Overexpression of Sprouty 2 in Mouse Lung Epithelium Inhibits Urethane-Induced Tumorigenesis

George Minowada ¹, York E Miller ²

PMCID: PMC2720112 PMID: 18635814

Abstract

Members of the Sprouty family encode novel proteins that are thought to function primarily as intracellular antagonists of the Ras-signaling pathway. Increased Ras signaling is a critical characteristic of human lung adenocarcinoma, the most common type of non–small cell lung cancer. Sprouty 2 is expressed in the lung epithelium, the tissue layer from which lung cancers arise. We hypothesized that overexpression of Sprouty 2 in the distal lung epithelium would inhibit lung tumorigenesis. To test the hypothesis, the consequences of overexpressing Sprouty 2 in the distal lung epithelium on urethane-induced mouse lung tumorigenesis were determined. Urethane is a chemical carcinogen found in tobacco smoke that causes activating mutations in Kras and induces lung tumors in mice. Sprouty 2–overexpressor mice developed significantly fewer lung tumors compared with their littermate controls (13.2 ± 1.1 versus 18.1 ± 1.3, P = 0.006).
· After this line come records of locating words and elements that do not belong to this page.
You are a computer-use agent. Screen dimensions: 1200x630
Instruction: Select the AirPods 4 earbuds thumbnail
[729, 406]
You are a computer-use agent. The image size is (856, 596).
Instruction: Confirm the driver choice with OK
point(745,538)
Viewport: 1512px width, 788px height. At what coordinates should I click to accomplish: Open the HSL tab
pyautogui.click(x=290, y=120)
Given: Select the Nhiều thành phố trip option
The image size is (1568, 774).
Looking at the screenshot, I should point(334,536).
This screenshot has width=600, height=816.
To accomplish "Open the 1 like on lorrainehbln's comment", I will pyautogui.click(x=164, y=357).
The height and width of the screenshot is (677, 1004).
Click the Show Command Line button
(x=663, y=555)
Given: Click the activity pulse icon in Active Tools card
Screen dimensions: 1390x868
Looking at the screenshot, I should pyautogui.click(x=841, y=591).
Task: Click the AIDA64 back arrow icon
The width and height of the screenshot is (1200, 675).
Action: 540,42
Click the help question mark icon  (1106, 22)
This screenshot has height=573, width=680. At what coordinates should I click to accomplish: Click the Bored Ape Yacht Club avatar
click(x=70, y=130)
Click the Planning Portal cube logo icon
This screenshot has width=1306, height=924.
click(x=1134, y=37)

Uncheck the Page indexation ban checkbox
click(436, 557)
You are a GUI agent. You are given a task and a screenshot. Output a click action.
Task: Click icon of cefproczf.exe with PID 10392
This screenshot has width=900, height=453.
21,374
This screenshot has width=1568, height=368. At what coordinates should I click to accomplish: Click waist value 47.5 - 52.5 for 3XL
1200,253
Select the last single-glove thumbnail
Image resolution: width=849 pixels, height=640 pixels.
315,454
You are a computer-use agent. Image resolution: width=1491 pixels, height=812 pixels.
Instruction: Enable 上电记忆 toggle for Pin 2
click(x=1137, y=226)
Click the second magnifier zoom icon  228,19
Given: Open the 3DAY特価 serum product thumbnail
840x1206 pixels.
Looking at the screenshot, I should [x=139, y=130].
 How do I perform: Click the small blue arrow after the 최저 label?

Tumor diameter was also significantly smaller in Sprouty 2 overexpressors (0.85 mm ± 0.03 versus 0.95 mm ± 0.02, P = 0.005). Sprouty 2 overexpression did not alter Kras mutational frequencies in urethane-induced tumors, suggesting that the tumor-suppressing effect of Sprouty 2 overexpression acts at a stage after Kras mutation, perhaps by interfering with receptor tyrosine kinase–induced signaling. These results demonstrate that Sprouty 2 overexpression inhibited both tumor initiation and subsequent tumor growth.

Keywords: Sprouty, lung cancer, mouse, chemoprevention, Ras

CLINICAL RELEVANCE

Sprouty 2 is an inhibitor of selected receptor tyrosine kinases and Ras signaling. This research suggests that Sprouty mimetics may have utility in the prevention and treatment of lung cancer.

Lung cancer is the leading cause of cancer death in men and women in the United States. Smoking accounts for roughly 90% of cases in men and 70% in women. Non–small cell lung cancer (NSCLC) accounts for approximately 80% of lung cancers. NSCLC is subdivided into squamous cell carcinoma, large cell carcinoma, and adenocarcinoma, with the latter being most common (∼ 40% of all lung cancers) (1, 2).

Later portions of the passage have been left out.